---------- Extracted records

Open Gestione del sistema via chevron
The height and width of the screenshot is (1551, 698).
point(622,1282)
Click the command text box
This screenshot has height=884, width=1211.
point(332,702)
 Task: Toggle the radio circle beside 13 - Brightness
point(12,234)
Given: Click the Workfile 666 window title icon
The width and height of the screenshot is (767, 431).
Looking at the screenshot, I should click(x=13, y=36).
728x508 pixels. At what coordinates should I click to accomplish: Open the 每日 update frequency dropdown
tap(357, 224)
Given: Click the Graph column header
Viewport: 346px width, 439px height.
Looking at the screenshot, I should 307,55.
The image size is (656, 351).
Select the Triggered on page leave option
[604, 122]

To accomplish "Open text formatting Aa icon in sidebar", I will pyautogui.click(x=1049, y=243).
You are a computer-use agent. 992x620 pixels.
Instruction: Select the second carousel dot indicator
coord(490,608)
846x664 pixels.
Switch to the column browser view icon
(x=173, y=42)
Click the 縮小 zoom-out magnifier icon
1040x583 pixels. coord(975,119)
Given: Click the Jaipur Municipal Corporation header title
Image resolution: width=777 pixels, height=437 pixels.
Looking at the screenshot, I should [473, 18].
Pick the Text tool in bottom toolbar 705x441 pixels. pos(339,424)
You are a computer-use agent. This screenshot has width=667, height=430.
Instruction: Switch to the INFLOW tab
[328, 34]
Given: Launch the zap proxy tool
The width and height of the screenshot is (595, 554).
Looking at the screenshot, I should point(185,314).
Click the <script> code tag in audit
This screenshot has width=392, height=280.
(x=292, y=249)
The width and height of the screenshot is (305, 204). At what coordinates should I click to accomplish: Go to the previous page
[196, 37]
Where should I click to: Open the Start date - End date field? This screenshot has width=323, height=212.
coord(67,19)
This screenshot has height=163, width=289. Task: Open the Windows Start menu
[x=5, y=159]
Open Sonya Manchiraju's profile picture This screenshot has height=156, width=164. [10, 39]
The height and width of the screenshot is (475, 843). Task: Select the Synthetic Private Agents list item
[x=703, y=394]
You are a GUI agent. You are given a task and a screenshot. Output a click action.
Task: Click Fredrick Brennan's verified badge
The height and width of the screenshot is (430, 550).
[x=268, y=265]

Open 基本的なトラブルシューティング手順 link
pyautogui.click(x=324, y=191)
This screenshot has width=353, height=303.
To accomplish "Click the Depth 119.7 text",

--------------------

_Task instructions_
Copy all of the records above verbatim, line for line, with nothing added or left out.

_Result_
Open Gestione del sistema via chevron
The height and width of the screenshot is (1551, 698).
point(622,1282)
Click the command text box
This screenshot has height=884, width=1211.
point(332,702)
 Task: Toggle the radio circle beside 13 - Brightness
point(12,234)
Given: Click the Workfile 666 window title icon
The width and height of the screenshot is (767, 431).
Looking at the screenshot, I should click(x=13, y=36).
728x508 pixels. At what coordinates should I click to accomplish: Open the 每日 update frequency dropdown
tap(357, 224)
Given: Click the Graph column header
Viewport: 346px width, 439px height.
Looking at the screenshot, I should 307,55.
The image size is (656, 351).
Select the Triggered on page leave option
[604, 122]

To accomplish "Open text formatting Aa icon in sidebar", I will pyautogui.click(x=1049, y=243).
You are a computer-use agent. 992x620 pixels.
Instruction: Select the second carousel dot indicator
coord(490,608)
846x664 pixels.
Switch to the column browser view icon
(x=173, y=42)
Click the 縮小 zoom-out magnifier icon
1040x583 pixels. coord(975,119)
Given: Click the Jaipur Municipal Corporation header title
Image resolution: width=777 pixels, height=437 pixels.
Looking at the screenshot, I should [473, 18].
Pick the Text tool in bottom toolbar 705x441 pixels. pos(339,424)
You are a computer-use agent. This screenshot has width=667, height=430.
Instruction: Switch to the INFLOW tab
[328, 34]
Given: Launch the zap proxy tool
The width and height of the screenshot is (595, 554).
Looking at the screenshot, I should point(185,314).
Click the <script> code tag in audit
This screenshot has width=392, height=280.
(x=292, y=249)
The width and height of the screenshot is (305, 204). At what coordinates should I click to accomplish: Go to the previous page
[196, 37]
Where should I click to: Open the Start date - End date field? This screenshot has width=323, height=212.
coord(67,19)
This screenshot has height=163, width=289. Task: Open the Windows Start menu
[x=5, y=159]
Open Sonya Manchiraju's profile picture This screenshot has height=156, width=164. [10, 39]
The height and width of the screenshot is (475, 843). Task: Select the Synthetic Private Agents list item
[x=703, y=394]
You are a GUI agent. You are given a task and a screenshot. Output a click action.
Task: Click Fredrick Brennan's verified badge
The height and width of the screenshot is (430, 550).
[x=268, y=265]

Open 基本的なトラブルシューティング手順 link
pyautogui.click(x=324, y=191)
This screenshot has width=353, height=303.
To accomplish "Click the Depth 119.7 text",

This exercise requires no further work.